╭─ Input for this task

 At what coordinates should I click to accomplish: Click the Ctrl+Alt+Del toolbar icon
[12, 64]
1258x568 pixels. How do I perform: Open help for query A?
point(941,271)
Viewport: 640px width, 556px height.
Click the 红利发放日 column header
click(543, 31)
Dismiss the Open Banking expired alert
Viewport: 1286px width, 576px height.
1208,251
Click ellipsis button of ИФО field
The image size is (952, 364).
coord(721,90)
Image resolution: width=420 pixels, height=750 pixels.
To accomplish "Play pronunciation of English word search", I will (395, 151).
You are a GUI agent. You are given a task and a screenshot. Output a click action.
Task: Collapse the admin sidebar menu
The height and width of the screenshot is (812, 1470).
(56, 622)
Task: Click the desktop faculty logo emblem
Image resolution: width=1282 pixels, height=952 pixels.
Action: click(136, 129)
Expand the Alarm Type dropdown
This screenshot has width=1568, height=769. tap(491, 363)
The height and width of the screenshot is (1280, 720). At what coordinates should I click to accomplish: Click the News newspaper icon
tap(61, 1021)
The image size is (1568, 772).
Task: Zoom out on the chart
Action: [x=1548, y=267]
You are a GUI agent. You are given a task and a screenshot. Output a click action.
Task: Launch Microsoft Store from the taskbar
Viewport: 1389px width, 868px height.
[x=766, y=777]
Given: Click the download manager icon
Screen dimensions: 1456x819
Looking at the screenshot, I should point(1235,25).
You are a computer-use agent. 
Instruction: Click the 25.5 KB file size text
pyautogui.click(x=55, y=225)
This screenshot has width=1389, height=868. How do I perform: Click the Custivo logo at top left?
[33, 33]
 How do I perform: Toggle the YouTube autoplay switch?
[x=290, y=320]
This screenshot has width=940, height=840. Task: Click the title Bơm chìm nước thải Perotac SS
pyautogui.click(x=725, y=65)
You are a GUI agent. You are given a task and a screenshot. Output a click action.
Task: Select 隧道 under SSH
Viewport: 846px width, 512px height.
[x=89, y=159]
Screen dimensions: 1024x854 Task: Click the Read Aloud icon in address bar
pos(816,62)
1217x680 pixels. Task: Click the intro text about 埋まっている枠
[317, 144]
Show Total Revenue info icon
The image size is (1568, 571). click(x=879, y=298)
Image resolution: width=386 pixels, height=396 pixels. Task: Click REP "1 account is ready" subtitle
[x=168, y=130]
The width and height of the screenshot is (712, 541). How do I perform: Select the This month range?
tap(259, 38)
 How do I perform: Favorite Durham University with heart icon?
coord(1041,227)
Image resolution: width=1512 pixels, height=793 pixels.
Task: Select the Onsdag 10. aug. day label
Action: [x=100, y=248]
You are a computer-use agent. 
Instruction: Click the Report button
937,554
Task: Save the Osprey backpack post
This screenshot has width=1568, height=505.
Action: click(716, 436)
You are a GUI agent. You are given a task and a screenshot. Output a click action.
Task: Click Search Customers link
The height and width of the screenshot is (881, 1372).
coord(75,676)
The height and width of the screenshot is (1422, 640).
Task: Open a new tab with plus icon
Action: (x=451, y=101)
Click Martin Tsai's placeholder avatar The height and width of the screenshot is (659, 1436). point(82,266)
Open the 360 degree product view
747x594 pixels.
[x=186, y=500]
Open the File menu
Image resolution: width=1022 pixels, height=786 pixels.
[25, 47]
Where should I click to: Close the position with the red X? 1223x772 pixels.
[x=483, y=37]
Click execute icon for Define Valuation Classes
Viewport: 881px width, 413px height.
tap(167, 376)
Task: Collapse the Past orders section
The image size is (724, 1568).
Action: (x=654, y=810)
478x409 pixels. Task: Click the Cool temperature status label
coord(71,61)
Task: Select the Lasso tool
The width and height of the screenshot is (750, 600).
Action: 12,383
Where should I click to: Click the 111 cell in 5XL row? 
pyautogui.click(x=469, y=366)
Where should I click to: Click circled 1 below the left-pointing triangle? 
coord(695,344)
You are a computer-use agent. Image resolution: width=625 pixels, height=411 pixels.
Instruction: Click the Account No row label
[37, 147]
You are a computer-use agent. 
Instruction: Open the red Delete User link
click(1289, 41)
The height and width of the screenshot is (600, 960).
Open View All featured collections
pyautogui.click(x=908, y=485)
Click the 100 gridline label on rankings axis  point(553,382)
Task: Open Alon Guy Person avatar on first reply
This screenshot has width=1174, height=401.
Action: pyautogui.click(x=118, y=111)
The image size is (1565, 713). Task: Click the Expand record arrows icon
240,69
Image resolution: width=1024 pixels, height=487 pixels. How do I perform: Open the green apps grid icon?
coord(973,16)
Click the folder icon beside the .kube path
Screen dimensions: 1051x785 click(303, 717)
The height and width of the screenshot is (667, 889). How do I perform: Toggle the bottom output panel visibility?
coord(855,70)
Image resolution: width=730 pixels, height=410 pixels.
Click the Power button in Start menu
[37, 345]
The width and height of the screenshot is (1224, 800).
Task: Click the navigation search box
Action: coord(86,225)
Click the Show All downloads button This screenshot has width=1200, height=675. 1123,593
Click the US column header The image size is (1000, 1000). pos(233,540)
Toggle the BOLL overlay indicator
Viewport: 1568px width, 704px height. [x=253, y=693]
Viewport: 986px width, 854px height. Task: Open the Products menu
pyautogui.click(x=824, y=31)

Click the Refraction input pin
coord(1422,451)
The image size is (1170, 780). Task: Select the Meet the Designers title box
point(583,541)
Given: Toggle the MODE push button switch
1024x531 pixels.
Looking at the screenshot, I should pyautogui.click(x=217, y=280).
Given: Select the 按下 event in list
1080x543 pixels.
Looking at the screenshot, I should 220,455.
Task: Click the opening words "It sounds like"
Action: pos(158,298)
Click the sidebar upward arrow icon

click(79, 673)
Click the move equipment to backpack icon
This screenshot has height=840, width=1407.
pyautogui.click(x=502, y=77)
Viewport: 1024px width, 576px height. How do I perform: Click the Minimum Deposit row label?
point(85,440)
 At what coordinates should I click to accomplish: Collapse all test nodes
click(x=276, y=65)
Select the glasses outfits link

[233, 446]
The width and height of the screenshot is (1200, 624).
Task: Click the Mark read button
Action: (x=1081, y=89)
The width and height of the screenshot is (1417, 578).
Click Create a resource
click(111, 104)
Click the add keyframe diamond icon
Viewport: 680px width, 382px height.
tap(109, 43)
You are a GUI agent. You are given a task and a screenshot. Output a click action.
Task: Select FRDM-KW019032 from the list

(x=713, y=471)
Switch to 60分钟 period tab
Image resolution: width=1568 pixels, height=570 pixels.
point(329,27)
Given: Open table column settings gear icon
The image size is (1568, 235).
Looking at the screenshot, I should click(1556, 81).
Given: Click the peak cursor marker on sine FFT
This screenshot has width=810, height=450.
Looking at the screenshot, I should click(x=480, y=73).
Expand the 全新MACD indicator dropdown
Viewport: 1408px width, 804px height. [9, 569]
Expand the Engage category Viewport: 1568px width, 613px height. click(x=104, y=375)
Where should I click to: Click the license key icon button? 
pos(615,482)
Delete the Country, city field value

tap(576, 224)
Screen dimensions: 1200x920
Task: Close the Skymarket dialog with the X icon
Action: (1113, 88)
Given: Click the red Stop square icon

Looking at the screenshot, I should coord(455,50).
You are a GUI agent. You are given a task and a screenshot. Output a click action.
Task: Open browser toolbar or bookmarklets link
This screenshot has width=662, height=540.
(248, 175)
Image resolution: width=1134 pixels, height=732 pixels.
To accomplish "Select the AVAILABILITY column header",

╰─

[Aim of the exercise]
Word for word, set down the lines from the beginning of the records through the line that holds "Task: Launch Microsoft Store from the taskbar". Leave out the rest.

[Task result]
 At what coordinates should I click to accomplish: Click the Ctrl+Alt+Del toolbar icon
[12, 64]
1258x568 pixels. How do I perform: Open help for query A?
point(941,271)
Viewport: 640px width, 556px height.
Click the 红利发放日 column header
click(543, 31)
Dismiss the Open Banking expired alert
Viewport: 1286px width, 576px height.
1208,251
Click ellipsis button of ИФО field
The image size is (952, 364).
coord(721,90)
Image resolution: width=420 pixels, height=750 pixels.
To accomplish "Play pronunciation of English word search", I will (395, 151).
You are a GUI agent. You are given a task and a screenshot. Output a click action.
Task: Collapse the admin sidebar menu
The height and width of the screenshot is (812, 1470).
(56, 622)
Task: Click the desktop faculty logo emblem
Image resolution: width=1282 pixels, height=952 pixels.
Action: click(136, 129)
Expand the Alarm Type dropdown
This screenshot has width=1568, height=769. tap(491, 363)
The height and width of the screenshot is (1280, 720). At what coordinates should I click to accomplish: Click the News newspaper icon
tap(61, 1021)
The image size is (1568, 772).
Task: Zoom out on the chart
Action: [x=1548, y=267]
You are a GUI agent. You are given a task and a screenshot. Output a click action.
Task: Launch Microsoft Store from the taskbar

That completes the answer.